= ABOUT THIS EXERCISE =
Please repeat the records below exactly, from the first line through the line containing "Bonus Legalizzati: Come", and nothing more.
Top of DATA SHOWN
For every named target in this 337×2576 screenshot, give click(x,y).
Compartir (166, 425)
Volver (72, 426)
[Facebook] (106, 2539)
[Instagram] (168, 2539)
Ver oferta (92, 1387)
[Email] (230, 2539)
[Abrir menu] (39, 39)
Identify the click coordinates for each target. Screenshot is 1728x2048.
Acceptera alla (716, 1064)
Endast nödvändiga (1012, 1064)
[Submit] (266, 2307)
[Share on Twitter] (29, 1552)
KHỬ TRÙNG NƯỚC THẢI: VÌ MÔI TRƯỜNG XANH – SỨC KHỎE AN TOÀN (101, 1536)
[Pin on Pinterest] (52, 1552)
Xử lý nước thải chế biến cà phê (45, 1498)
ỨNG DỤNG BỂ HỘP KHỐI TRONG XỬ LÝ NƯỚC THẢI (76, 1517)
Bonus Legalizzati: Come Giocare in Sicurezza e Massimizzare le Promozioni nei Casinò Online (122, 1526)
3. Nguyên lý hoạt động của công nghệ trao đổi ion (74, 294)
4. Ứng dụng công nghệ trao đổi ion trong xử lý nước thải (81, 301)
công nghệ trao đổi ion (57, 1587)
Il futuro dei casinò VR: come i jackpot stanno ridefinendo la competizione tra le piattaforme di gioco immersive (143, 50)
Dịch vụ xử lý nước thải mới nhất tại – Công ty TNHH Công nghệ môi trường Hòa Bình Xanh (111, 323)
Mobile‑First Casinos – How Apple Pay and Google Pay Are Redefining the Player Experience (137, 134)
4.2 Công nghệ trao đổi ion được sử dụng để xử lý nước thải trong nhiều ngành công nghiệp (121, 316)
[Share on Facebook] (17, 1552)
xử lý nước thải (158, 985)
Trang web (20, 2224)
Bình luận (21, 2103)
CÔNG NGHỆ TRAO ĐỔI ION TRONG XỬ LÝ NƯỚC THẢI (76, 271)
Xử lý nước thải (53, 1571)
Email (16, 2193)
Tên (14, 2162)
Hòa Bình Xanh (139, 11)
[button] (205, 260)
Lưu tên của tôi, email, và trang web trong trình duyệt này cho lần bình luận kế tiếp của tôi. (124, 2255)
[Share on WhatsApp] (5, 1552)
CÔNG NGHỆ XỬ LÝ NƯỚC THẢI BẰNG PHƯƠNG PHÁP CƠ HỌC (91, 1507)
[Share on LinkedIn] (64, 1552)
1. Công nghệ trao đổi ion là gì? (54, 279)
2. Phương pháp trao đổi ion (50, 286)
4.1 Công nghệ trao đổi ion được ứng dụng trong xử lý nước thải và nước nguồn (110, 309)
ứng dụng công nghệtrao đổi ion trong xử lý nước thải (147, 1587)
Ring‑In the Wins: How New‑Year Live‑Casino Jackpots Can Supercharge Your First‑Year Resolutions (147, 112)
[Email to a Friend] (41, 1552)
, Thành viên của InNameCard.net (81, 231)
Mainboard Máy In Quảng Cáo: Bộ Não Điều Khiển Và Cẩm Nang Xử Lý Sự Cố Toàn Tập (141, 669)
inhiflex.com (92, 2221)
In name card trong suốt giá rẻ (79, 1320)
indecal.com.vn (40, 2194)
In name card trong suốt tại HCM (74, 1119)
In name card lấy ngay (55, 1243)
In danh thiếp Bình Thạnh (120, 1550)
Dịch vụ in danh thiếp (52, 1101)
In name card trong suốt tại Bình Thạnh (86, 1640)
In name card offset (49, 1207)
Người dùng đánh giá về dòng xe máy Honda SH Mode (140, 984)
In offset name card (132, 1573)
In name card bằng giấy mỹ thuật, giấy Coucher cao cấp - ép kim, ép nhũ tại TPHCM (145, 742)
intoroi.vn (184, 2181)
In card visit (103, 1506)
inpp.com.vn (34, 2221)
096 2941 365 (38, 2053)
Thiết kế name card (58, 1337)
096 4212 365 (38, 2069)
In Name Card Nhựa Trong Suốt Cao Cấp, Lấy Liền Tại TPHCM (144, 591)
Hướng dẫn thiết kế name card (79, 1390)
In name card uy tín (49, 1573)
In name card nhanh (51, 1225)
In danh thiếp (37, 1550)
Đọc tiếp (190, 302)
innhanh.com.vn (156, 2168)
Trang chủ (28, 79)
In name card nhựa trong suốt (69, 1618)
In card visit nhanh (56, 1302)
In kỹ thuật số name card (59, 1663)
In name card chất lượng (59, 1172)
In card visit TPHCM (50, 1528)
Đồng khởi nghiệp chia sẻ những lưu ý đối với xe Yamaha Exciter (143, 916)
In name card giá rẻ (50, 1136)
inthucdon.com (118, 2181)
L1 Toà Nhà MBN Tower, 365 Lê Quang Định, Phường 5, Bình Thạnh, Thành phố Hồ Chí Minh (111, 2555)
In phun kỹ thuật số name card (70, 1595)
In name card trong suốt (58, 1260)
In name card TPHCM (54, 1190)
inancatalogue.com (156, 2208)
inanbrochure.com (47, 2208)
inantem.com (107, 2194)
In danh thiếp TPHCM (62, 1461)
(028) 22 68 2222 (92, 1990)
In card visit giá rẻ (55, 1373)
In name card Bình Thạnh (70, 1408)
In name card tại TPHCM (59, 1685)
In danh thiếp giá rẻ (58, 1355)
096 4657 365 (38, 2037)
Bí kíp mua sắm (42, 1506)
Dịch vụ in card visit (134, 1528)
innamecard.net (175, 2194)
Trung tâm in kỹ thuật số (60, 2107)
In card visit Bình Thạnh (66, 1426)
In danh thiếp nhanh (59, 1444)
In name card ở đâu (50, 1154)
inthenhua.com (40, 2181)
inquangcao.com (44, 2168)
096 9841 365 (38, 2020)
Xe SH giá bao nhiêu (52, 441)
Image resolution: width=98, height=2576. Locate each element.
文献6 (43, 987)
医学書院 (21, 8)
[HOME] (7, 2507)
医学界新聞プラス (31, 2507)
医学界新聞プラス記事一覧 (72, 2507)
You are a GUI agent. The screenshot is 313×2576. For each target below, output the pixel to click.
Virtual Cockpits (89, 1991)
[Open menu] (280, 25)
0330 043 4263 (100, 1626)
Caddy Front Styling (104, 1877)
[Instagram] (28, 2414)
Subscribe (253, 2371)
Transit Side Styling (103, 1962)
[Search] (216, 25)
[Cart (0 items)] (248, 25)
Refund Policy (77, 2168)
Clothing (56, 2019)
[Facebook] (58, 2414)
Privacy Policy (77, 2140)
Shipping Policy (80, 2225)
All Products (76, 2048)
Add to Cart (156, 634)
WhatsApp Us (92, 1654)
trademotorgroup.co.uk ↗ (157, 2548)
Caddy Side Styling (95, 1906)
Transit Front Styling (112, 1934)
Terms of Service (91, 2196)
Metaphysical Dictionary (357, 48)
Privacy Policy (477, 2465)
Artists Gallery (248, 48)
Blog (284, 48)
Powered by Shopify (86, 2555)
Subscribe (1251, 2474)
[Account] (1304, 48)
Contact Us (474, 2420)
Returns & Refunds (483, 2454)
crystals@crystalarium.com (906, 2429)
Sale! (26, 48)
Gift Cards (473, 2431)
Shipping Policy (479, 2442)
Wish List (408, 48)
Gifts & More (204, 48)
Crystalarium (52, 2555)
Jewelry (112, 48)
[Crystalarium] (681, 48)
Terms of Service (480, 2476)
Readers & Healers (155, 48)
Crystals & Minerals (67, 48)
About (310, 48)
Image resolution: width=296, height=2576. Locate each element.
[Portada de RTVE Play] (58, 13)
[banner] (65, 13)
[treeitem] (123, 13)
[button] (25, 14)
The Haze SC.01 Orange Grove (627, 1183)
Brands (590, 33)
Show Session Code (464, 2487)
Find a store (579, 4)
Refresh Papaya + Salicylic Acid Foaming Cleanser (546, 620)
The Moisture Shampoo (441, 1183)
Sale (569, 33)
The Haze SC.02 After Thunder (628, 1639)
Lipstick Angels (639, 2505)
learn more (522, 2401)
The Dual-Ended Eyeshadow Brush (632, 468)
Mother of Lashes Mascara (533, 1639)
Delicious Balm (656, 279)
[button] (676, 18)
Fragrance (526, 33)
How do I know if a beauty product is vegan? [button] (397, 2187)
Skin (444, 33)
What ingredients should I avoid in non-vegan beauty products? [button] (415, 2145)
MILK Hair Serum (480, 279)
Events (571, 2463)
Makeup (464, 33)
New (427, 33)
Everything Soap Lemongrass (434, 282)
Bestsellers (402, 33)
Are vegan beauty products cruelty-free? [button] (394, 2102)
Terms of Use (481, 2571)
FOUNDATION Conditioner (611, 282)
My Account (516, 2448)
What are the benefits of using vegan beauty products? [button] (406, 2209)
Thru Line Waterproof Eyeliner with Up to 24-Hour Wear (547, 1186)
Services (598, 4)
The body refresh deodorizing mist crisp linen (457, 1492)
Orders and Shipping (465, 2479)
Bottom of DATA SHOWN
= WRITTEN SOLUTION =
For every named target in this 337×2576 screenshot, give click(x,y).
Compartir (166, 425)
Volver (72, 426)
[Facebook] (106, 2539)
[Instagram] (168, 2539)
Ver oferta (92, 1387)
[Email] (230, 2539)
[Abrir menu] (39, 39)
Identify the click coordinates for each target. Screenshot is 1728x2048.
Acceptera alla (716, 1064)
Endast nödvändiga (1012, 1064)
[Submit] (266, 2307)
[Share on Twitter] (29, 1552)
KHỬ TRÙNG NƯỚC THẢI: VÌ MÔI TRƯỜNG XANH – SỨC KHỎE AN TOÀN (101, 1536)
[Pin on Pinterest] (52, 1552)
Xử lý nước thải chế biến cà phê (45, 1498)
ỨNG DỤNG BỂ HỘP KHỐI TRONG XỬ LÝ NƯỚC THẢI (76, 1517)
Bonus Legalizzati: Come Giocare in Sicurezza e Massimizzare le Promozioni nei Casinò Online (122, 1526)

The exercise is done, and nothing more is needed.